Before moving into the code, I would like stop one second at their method `_dropout_sparse`. This method is intended to drop out nodes, and all their connections. However, I do not think the code in their original repo (the same as above) does that. I think their code drops edges. Let's see. After running: 

    dropout_mask = tf.cast(tf.floor(random_tensor), dtype=tf.bool)
   
they have a boolean tensor indicating **the locations** to keep (see [here](https://www.tensorflow.org/api_docs/python/tf/sparse/retain)). Therefore, when applying `dropout_mask` through: 

    pre_out = tf.sparse_retain(X, dropout_mask)
    
they are removing specific locations in the adjancency matrix, i.e. edges, not a node. Dropping a node (with all its connections) would imply dropping an entire row of the adjancency matrix, not only locations.

Anyway, let's see how those functions work

In [16]:
# Remember
adjacency_matrix

<3000x3000 sparse matrix of type '<class 'numpy.float64'>'
	with 51456 stored elements in Compressed Sparse Row format>

In [17]:
adjacency_tensor = _convert_sp_mat_to_sp_tensor_tf(adjacency_matrix) 

In [18]:
print(adjacency_tensor.shape)

(3000, 3000)


In [19]:
A_fold_hat = _split_A_hat_node_dropout_tf(adjacency_matrix)

Instructions for updating:
Use tf.where in 2.0, which has the same broadcast rule as np.where


In [20]:
A_fold_hat[0].shape

TensorShape([Dimension(300), Dimension(3000)])

## Pytorch

The following functions are the adaptation to `Pytorch` of the functions above. In addition, I have added one additional form of dropout. Let's go, first, convert a sparse matrix into a sparse tensor using Pytorch `sparse` API. 

In [21]:
def convert_sp_mat_to_sp_tensor(X):
    coo = X.tocoo().astype(np.float32)
    #pytorch takes a 2xN matrix with x in the first row and y in the second, unlike tf, no need to transpose
    i = torch.LongTensor(np.mat([coo.row, coo.col]))
    v = torch.FloatTensor(coo.data)
    return torch.sparse.FloatTensor(i, v, coo.shape)

In [22]:
adjacency_tensor = convert_sp_mat_to_sp_tensor(adjacency_matrix)

In [23]:
adjacency_tensor

tensor(indices=tensor([[   0, 1056, 1108,  ...,  969,  981, 2999],
                       [   0,    0,    0,  ..., 2999, 2999, 2999]]),
       values=tensor([1.0000, 0.0714, 0.0625,  ..., 0.0357, 0.0833, 1.0000]),
       size=(3000, 3000), nnz=51456, layout=torch.sparse_coo)
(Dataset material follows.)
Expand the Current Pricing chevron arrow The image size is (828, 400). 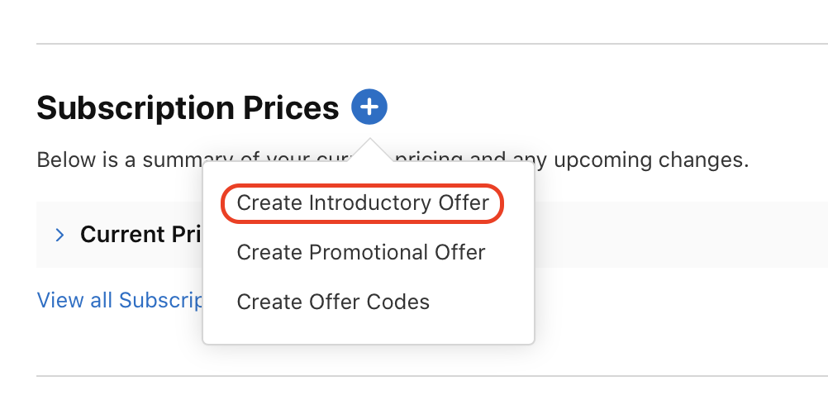pos(59,236)
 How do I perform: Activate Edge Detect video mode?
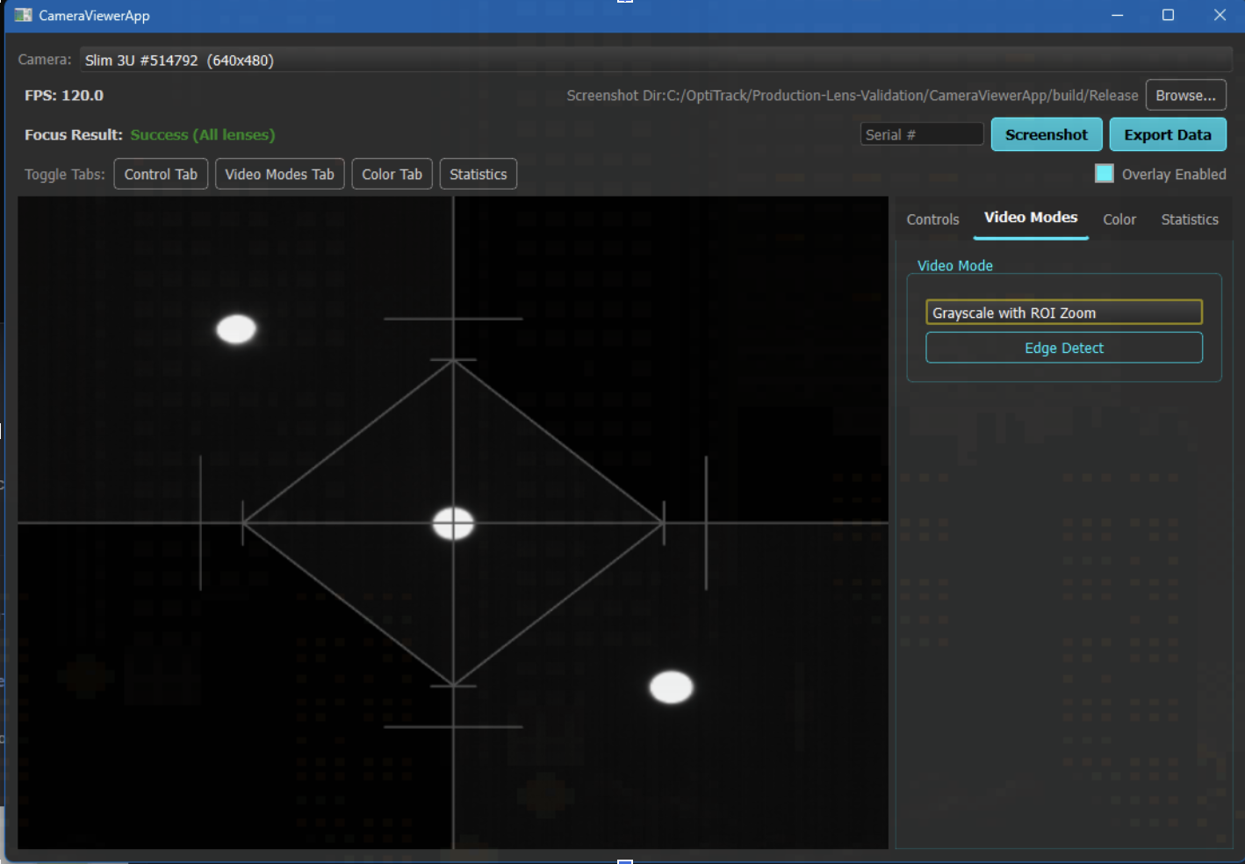pos(1063,348)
If we remember, before I said that I believe what the authors of the original paper (and code) refer as "node dropout" is in reality edge dropout. Dropping a node (i.e. all its connections) in a the graph involves dropping an entire row from the adjancency matrix. With that in mind, I included two methods, `_edge_dropout_sparse` designed to reproduce the dropout in the original code and `_node_dropout_sparse` which will drop a row (i.e. node) in the adjancency matrix. Let's have a look

In [24]:
def _edge_dropout_sparse(self, X, keep_prob):

    random_tensor = keep_prob
    random_tensor += torch.FloatTensor(X._nnz()).uniform_()
    dropout_mask = random_tensor.floor()
    dropout_tensor = torch.sparse.FloatTensor(X.coalesce().indices(), dropout_mask, X.size())
    X_w_dropout = X.mul(dropout_tensor)

    return  X_w_dropout.mul(1./keep_prob)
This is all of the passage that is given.